Além disso, a estratégia busca ampliar o acesso ao financiamento sem necessidade de novos subsídios públicos.
Quais as vantagens para o trabalhador
Entre os principais benefícios esperados estão:
Juros potencialmente menores
Com garantia adicional, as instituições financeiras tendem a oferecer taxas inferiores às do crédito pessoal sem garantia.
Maior facilidade de aprovação
Trabalhadores que antes enfrentavam dificuldades para conseguir empréstimos podem ter acesso facilitado ao crédito.
Processo digital
Toda a contratação pode ser feita de forma online, utilizando plataformas oficiais e os canais das instituições participantes.

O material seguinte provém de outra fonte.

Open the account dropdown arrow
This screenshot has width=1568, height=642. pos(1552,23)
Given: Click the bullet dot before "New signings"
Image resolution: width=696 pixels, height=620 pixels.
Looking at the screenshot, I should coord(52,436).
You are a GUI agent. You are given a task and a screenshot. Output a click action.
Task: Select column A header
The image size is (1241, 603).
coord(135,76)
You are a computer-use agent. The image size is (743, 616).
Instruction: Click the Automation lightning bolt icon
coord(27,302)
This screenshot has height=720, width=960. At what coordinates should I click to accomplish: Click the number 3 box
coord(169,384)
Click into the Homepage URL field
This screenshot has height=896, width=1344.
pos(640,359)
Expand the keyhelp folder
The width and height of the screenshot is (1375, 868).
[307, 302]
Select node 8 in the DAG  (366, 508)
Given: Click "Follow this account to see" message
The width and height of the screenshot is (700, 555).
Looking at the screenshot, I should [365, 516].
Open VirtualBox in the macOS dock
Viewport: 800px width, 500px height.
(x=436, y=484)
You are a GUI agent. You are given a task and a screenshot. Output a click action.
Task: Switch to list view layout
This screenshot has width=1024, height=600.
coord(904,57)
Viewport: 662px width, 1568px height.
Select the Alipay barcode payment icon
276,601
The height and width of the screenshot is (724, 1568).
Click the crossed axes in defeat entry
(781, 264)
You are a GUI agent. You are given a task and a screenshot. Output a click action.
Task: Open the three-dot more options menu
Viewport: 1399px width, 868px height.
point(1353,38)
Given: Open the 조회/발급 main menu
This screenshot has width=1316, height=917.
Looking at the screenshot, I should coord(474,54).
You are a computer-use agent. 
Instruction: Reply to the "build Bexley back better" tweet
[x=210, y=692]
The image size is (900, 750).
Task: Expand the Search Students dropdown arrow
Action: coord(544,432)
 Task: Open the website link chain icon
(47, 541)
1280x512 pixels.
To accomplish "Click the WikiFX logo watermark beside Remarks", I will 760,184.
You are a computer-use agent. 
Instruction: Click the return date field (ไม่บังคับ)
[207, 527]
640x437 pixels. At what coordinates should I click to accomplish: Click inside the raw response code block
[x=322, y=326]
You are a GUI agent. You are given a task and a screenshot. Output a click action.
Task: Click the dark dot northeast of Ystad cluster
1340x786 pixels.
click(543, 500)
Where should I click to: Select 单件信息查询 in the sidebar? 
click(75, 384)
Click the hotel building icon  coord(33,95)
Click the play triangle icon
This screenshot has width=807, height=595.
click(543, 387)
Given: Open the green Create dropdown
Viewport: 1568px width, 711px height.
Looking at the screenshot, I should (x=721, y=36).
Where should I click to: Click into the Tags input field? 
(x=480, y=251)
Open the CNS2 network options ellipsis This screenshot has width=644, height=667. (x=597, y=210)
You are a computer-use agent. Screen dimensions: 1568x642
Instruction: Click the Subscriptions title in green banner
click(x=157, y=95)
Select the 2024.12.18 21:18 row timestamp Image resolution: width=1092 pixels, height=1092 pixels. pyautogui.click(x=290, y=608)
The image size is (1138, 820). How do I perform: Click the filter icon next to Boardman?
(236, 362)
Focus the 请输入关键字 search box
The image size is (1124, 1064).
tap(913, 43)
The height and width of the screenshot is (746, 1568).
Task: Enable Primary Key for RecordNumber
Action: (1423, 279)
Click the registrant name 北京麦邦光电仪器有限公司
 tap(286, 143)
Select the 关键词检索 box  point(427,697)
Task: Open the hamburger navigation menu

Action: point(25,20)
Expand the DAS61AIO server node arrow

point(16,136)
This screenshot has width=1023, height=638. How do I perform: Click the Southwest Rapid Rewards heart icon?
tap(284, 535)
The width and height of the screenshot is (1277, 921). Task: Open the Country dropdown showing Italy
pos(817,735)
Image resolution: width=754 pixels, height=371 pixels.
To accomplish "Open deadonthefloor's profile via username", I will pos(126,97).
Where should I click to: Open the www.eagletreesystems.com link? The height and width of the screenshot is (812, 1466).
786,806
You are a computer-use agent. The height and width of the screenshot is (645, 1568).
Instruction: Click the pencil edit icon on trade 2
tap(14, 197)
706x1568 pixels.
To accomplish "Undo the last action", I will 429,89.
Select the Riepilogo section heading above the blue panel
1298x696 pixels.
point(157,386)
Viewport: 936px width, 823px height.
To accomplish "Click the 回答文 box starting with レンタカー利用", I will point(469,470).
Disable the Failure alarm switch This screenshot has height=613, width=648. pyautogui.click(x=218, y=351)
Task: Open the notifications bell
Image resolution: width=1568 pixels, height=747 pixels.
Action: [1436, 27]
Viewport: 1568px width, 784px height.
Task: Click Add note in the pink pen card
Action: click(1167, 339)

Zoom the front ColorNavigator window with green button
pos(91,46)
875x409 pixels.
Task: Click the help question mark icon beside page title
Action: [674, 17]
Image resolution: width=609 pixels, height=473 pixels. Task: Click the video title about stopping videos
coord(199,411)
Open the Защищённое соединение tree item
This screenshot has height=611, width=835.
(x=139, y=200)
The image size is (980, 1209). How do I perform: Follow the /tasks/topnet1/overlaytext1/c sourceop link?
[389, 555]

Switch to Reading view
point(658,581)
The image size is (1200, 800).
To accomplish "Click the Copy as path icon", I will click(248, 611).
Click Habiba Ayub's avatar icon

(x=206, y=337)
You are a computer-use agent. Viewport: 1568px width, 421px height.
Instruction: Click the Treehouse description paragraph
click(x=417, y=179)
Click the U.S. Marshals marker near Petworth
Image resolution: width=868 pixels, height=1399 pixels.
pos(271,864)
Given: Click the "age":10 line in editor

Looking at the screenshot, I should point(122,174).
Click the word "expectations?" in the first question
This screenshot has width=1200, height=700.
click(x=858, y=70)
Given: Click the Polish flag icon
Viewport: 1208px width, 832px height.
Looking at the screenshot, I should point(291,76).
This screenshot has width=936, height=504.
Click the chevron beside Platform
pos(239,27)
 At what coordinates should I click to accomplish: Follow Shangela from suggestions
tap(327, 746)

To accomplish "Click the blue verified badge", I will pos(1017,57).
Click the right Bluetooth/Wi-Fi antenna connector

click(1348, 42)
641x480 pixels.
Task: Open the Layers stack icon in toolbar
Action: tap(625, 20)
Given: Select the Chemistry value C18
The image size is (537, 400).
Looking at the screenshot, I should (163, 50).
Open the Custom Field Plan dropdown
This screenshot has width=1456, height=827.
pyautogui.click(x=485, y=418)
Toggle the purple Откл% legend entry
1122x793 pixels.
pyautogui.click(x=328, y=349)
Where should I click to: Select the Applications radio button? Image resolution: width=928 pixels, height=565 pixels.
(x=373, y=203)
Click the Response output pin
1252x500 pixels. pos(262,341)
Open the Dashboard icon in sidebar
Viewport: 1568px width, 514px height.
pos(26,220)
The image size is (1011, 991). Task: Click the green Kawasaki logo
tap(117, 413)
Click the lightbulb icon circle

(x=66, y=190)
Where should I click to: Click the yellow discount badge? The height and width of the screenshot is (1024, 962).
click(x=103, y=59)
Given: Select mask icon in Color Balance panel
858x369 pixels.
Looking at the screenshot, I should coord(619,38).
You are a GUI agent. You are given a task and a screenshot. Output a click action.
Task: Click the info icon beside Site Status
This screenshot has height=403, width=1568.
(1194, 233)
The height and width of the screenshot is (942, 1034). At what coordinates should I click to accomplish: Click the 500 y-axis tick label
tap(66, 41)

Mais opções de instituições financeiras
A expectativa é que bancos tradicionais, cooperativas e fintechs passem a disputar clientes oferecendo condições mais competitivas.
Existem riscos?
Apesar das vantagens, especialistas recomendam cautela antes da contratação.
Ao vincular parte do FGTS e das verbas rescisórias ao empréstimo, o trabalhador reduz a disponibilidade desses recursos caso ocorra uma demissão sem justa causa antes da quitação da dívida.
Por isso, é importante:
- comparar propostas de diferentes instituições;
- avaliar o custo efetivo total (CET);
- verificar o impacto das parcelas no orçamento mensal;
- contratar crédito apenas quando houver necessidade real.
Mesmo com juros menores, um empréstimo continua sendo um compromisso financeiro de longo prazo.
Quando a nova modalidade começa a valer

A funcionalidade passa a operar oficialmente nesta sexta-feira (26), após um pequeno adiamento em relação ao cronograma inicial.
Segundo o Ministério do Trabalho e Emprego, o início foi postergado por alguns dias para ajustes técnicos necessários à integração dos sistemas.
A expectativa é que o número de operações aumente gradualmente à medida que bancos, empresas e trabalhadores se adaptem ao novo modelo.